Which was basically the whole point of the question your explanation doesn’t answer.
He knows what the steps are, he didn’t understand why the arithmetic appears to be incorrect, which it does, because the displayed precision differs from the precision used in the calculations.
Just from checking the industry window approximately every 30 minutes I’ve noticed the arithmetic keeps fluctuating but the base numbers show the same as before.
According to this picture the system index should be 2.278017% ( 4899 / 215055.48 )
At least the subtraction was correct this time around.
I even tried pulling up the numbers with the API into google docs but the most precise number for system index I can get matches what’s shown in game, 2.28%.

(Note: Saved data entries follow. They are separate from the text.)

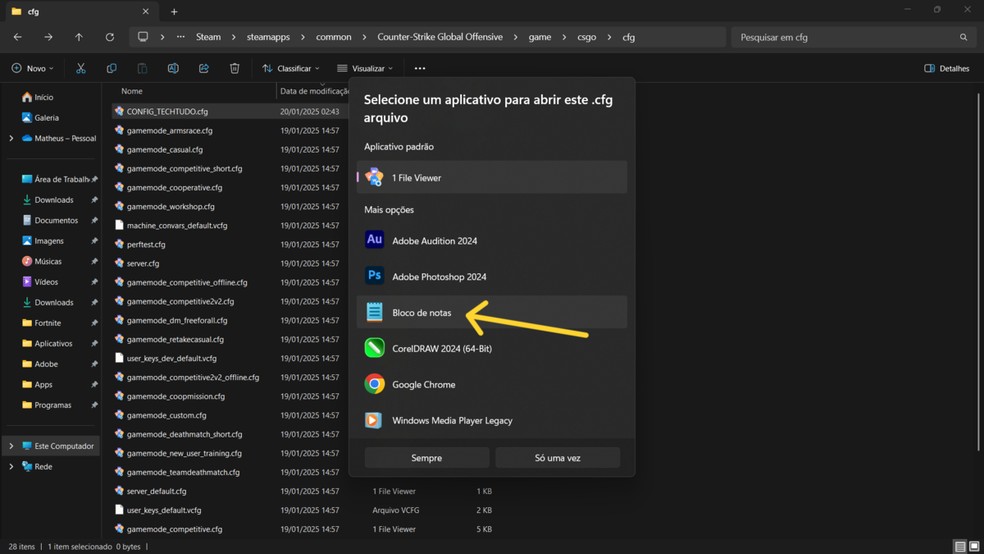Pick Adobe Photoshop 2024 to open file
The height and width of the screenshot is (554, 984).
pos(438,276)
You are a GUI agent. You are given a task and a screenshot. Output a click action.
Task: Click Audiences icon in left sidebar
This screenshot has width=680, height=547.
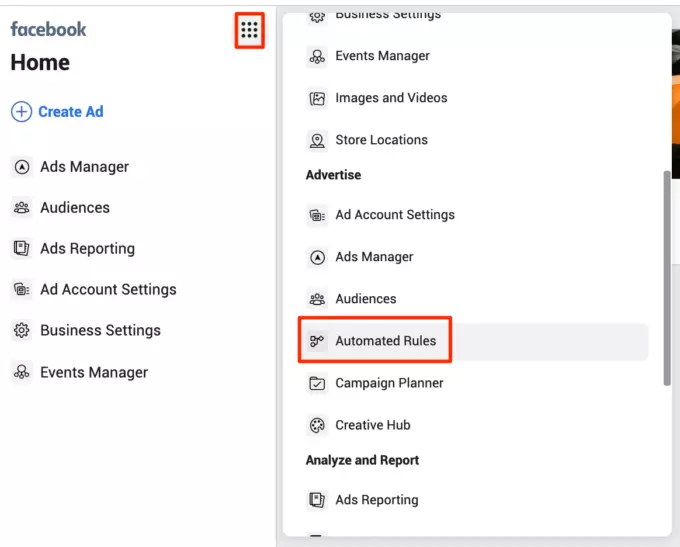tap(21, 208)
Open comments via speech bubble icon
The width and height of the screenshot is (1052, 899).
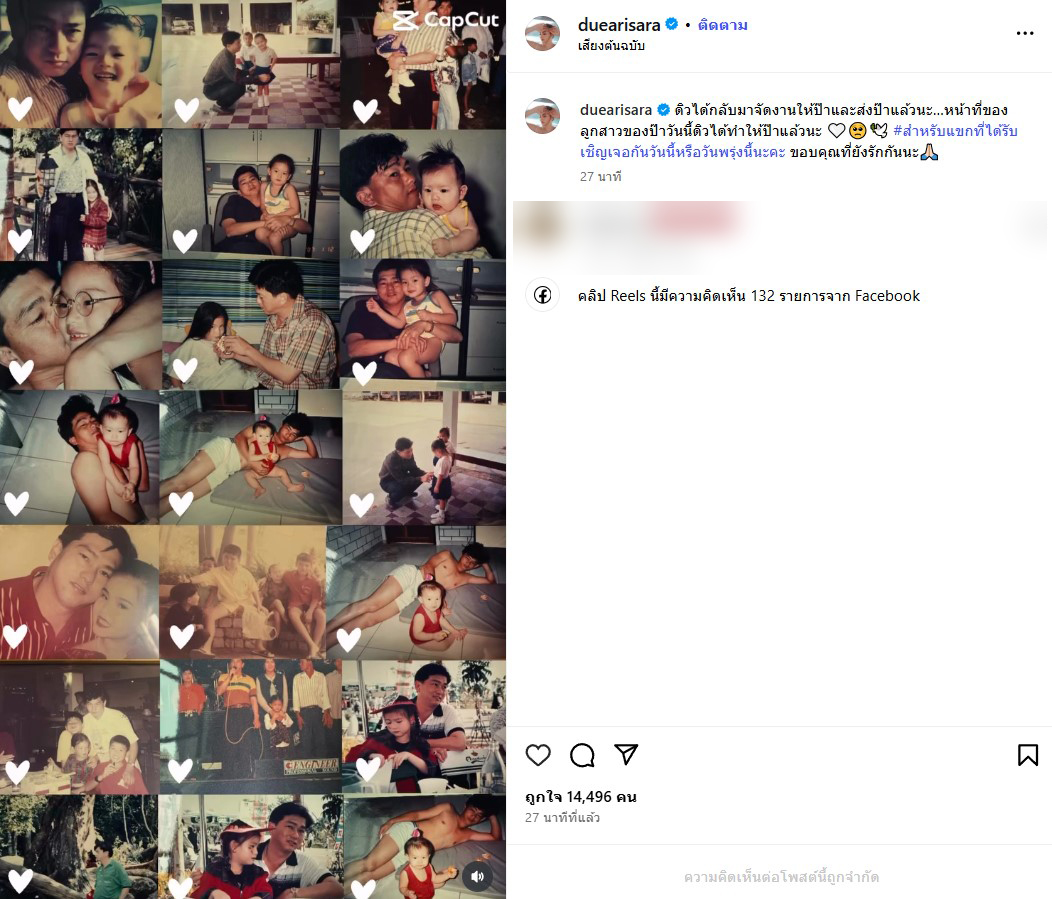(x=582, y=755)
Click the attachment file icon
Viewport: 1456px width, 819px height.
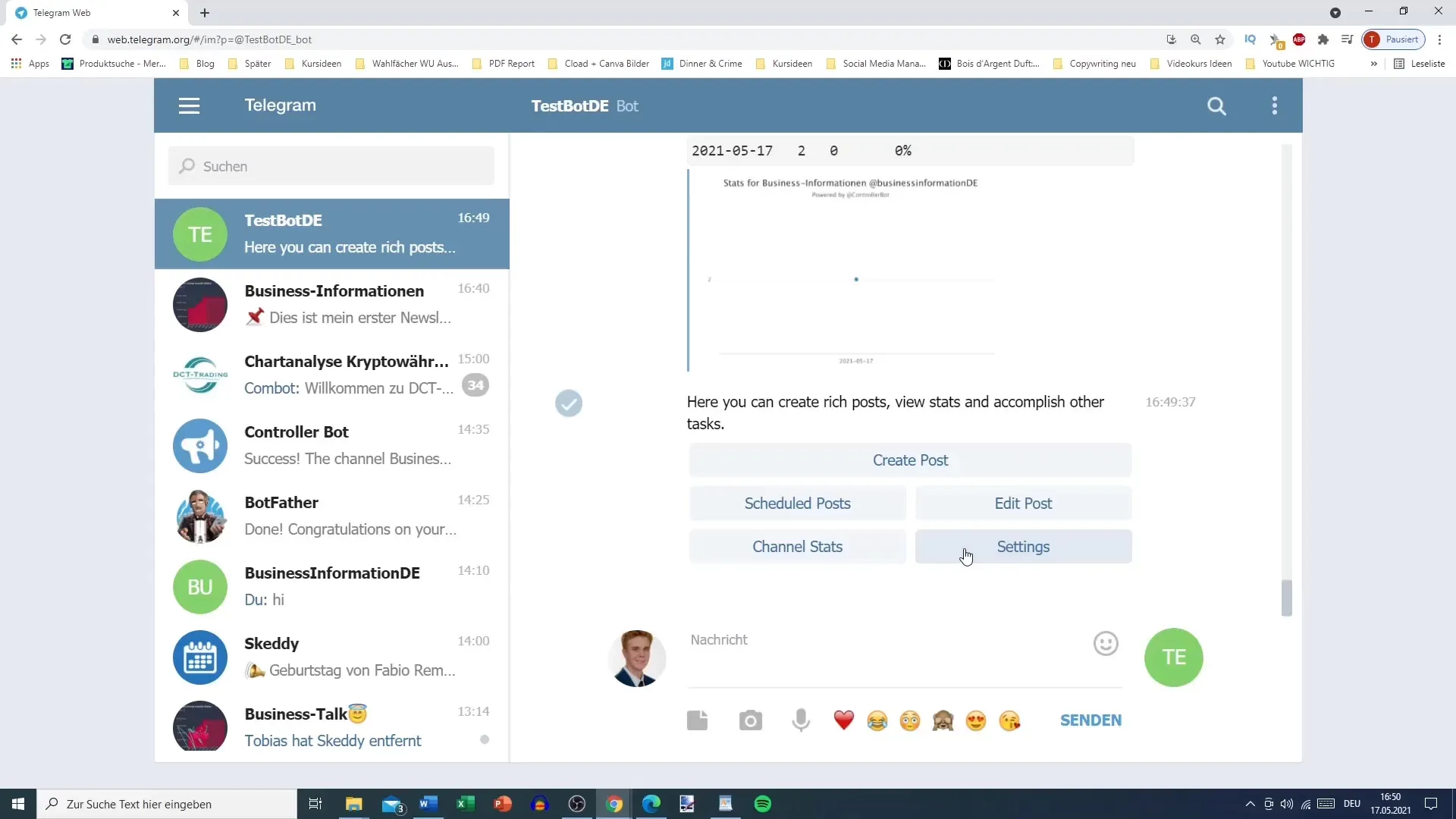point(700,720)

It’s not the end of the world as far as my calculcations go. A few errant ISK here isn’t going to make or break my profit predictions. I was just curious if there was a secret way to get that exact system index number that seems to be the key to making this calculation work.
The actual SCI formula is Sqrt(SystemJobHours/GlobalJobHours) for the last 28 days, so the odds of it ever being actually 2.28 are basically nil. It’s pretty much always something like, well… 2.278017, for instance.
AFAIK, though, no, there isn’t a display of the “real” value (and it does update quite frequently, as you’ve noticed).
The precise number isn’t shown, as it was, at one time, possible to work how how many job hours were put in over all of new eden, and when, with fair accuracy.